Pixel coordinate grounding data

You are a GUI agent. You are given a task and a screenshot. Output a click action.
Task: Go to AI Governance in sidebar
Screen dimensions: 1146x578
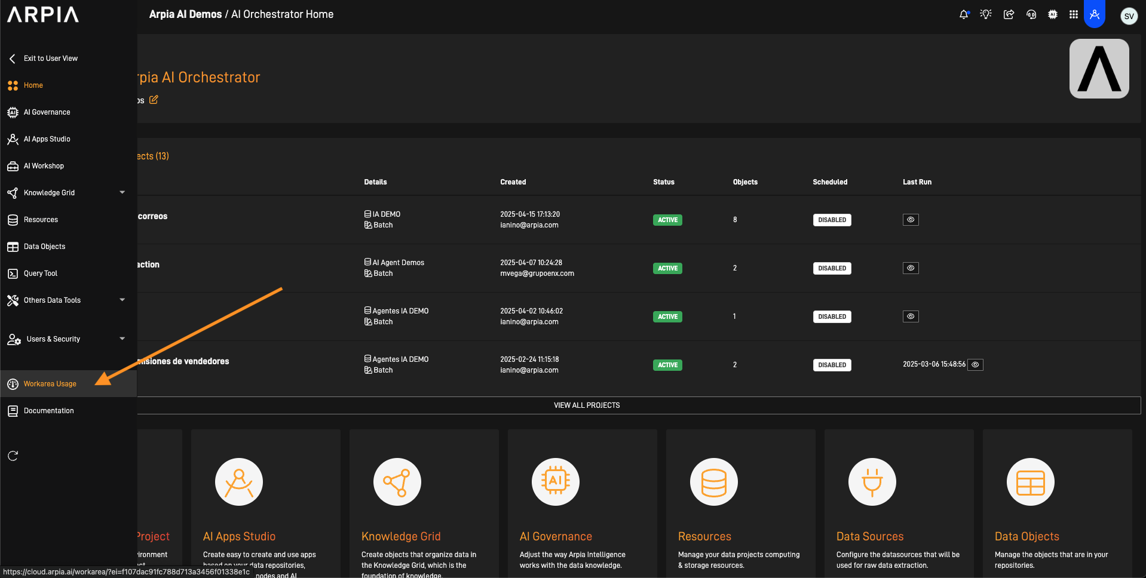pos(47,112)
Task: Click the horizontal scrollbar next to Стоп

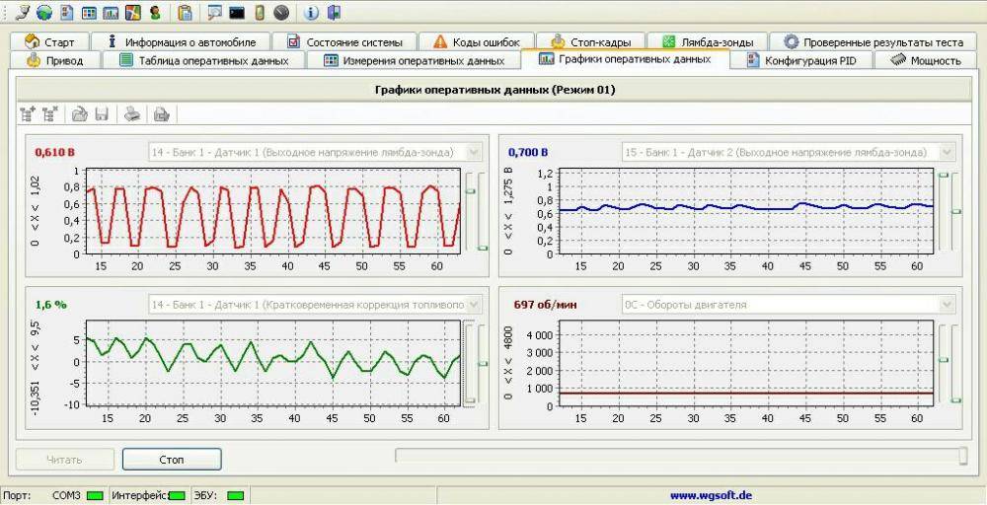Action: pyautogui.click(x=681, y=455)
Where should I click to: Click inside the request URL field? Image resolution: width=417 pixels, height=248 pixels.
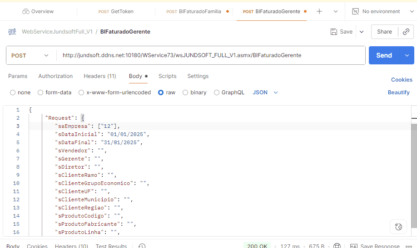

To do |
The records must be copied with no word altered, and without their pictures.

Response to the exercise |
You are a GUI agent. You are given a task and a screenshot. Output a click action.
Task: Go to AI Governance in sidebar
Screen dimensions: 1146x578
pos(47,112)
Task: Click the horizontal scrollbar next to Стоп

Action: pyautogui.click(x=681, y=455)
Where should I click to: Click inside the request URL field? Image resolution: width=417 pixels, height=248 pixels.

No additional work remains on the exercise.